PART 1: How I Turned My Old Laptop into a Local S3 Server Using Go and Ubuntu

How I Turned My Old Laptop into a Local S3 Server Using Go and Ubuntu

A few weeks ago, I was cleaning my desk and noticed my old Windows laptop sitting there, untouched for months.
It wasn’t broken, just slow, outdated, and forgotten. But I couldn’t bring myself to throw it away.

I decided to convert it into a home server — a small, self-hosted cloud to store and sync files across all my devices.


Building My Own S3 Clone

The first part of the experiment was to build the backend. I didn’t want to use any heavy tools. Instead, I wanted to write something simple of my own.

Within a day, I had a small server running that mimicked the essential functionality of Amazon S3 — listing buckets, uploading files, and downloading them.

Here’s what it could do:

  • Create, list, and delete buckets
  • Upload and download files
  • Handle GET, PUT, LIST, and DELETE requests
  • Serve a clean, drag-and-drop web interface for managing files

The repository lived on GitHub. I wanted others (and my future self) to be able to clone it easily.
After pushing it, I decided to take things further, to actually host it on my old laptop.

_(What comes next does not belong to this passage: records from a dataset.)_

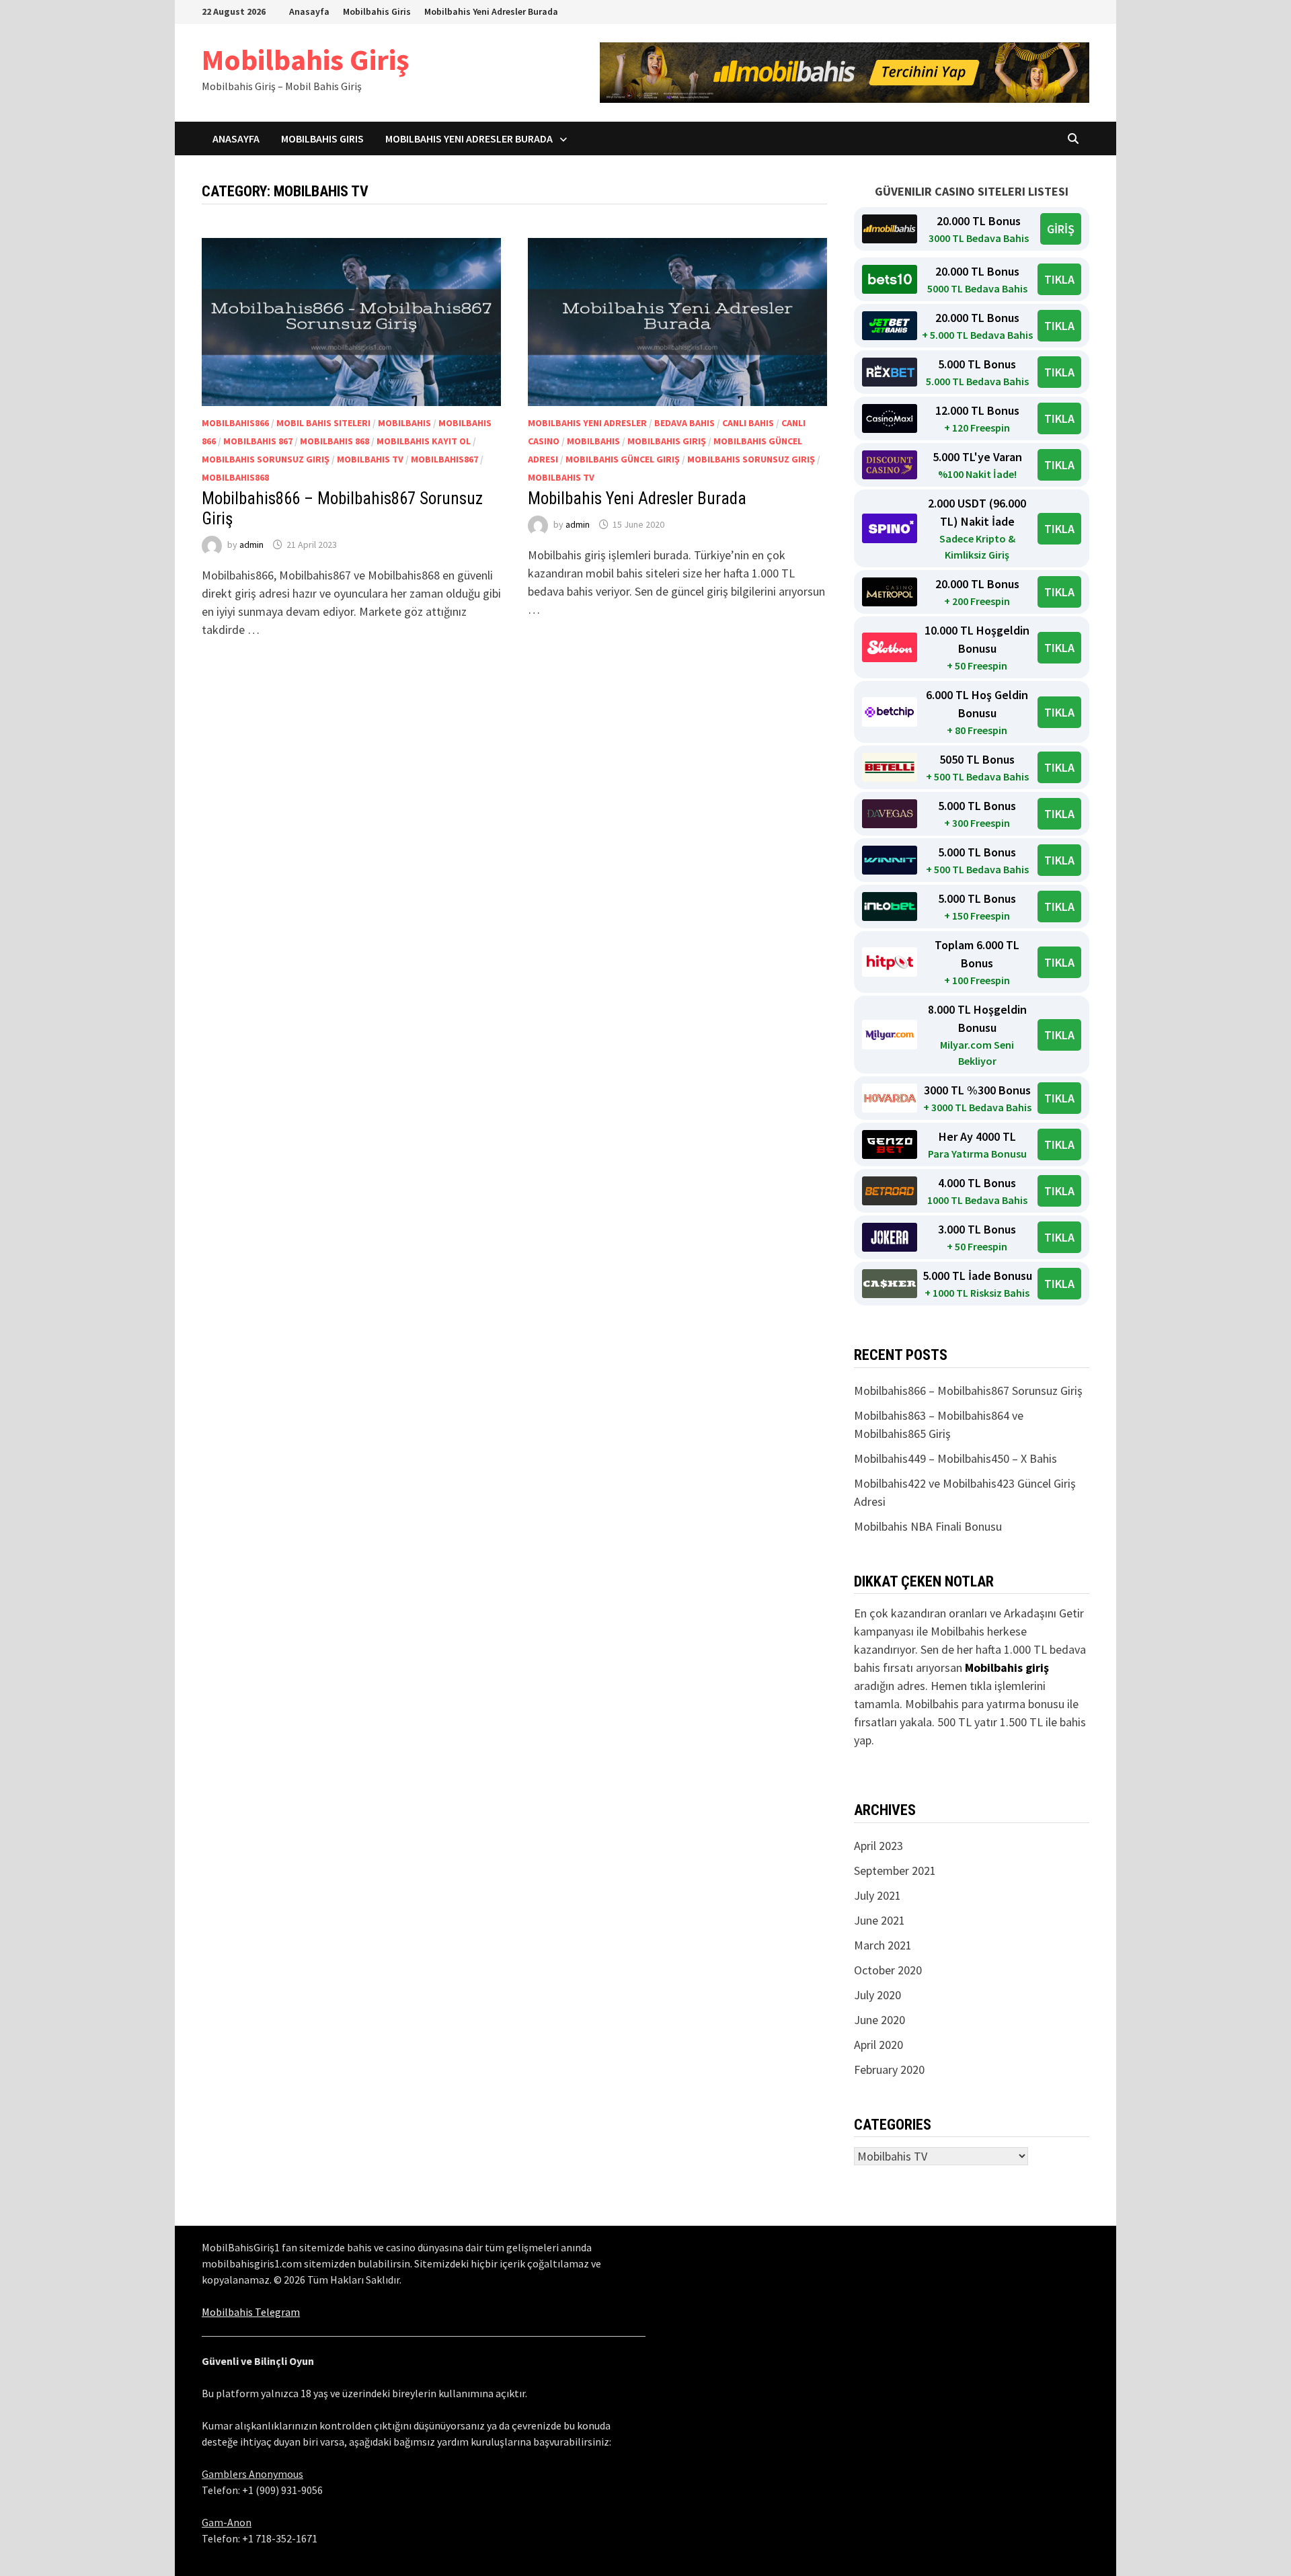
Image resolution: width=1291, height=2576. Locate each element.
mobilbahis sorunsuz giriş (265, 459)
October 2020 (888, 1970)
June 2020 (879, 2019)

Breathing Life into the Old Laptop

My laptop was still running Windows, and while it would’ve worked fine, I wanted something cleaner something built for servers.
So I decided to switch it to Ubuntu.

You can skip this step, also you can get so many better blogs to install ubuntu in your old laptop.


Setting Up the Server

Once Ubuntu booted for the first time, I installed Go, cloned my project, and ran the server:

git clone https://github.com/ancoreraj/homelab-s3.git
cd homelab-s3/backend
go mod download
go run cmd/server/main.go
Server started on port 3000

I opened the browser on my laptop and navigated to http://localhost:3000.

There it was, the web interface I had built just the night before.
It had a sidebar for buckets, a main section for files, and drag-and-drop upload support.


Making It Accessible Across My Network

Now came the fun part, making it accessible from my other devices.
All my devices (my MacBook, phone, and tablet) were on the same Wi-Fi network, so I just needed my Ubuntu machine’s IP.

Use below command to find your IP address

ipconfig getifaddr en0

Something like this will be your ip address

inet 192.168.1.**/**

That was my laptop’s IP address.

I opened the browser on my MacBook and entered:

http://192.168.1.**:3000

It loaded instantly.

The same web UI, same data, but this time served from a different device.
I uploaded a few files, created some buckets, and watched it all sync perfectly across devices.

It felt surprisingly empowering — having my own little cloud, hosted entirely on my home network.


Keeping the Server Running with Lid Closed

Of course, I didn’t want to keep my laptop open all the time just to keep the server running.
By default, Ubuntu suspends when you close the lid, which would kill the server.

So I tweaked that setting.

In the terminal, I opened the logind.conf file:

sudo nano /etc/systemd/logind.conf

And changed one line:

HandleLidSwitch=ignore

After restarting the service:

sudo systemctl restart systemd-logind

Now my laptop could run with the lid closed — quietly tucked away on a shelf, consuming little power, but always available.


SSH Access from My MacBook

Next, I wanted remote terminal access.
So I installed and enabled the SSH server on Ubuntu:

sudo apt update
sudo apt install openssh-server
sudo systemctl start ssh
sudo systemctl status ssh

I checked its status to be sure:

Active: active (running)a

Then, from my MacBook, I connected:

ssh username@ip_address

It prompted me for the password, and just like that, I was inside my Ubuntu machine remotely. Now I could start, stop, or update the Go server without ever touching the laptop physically and sync all of data with my laptop.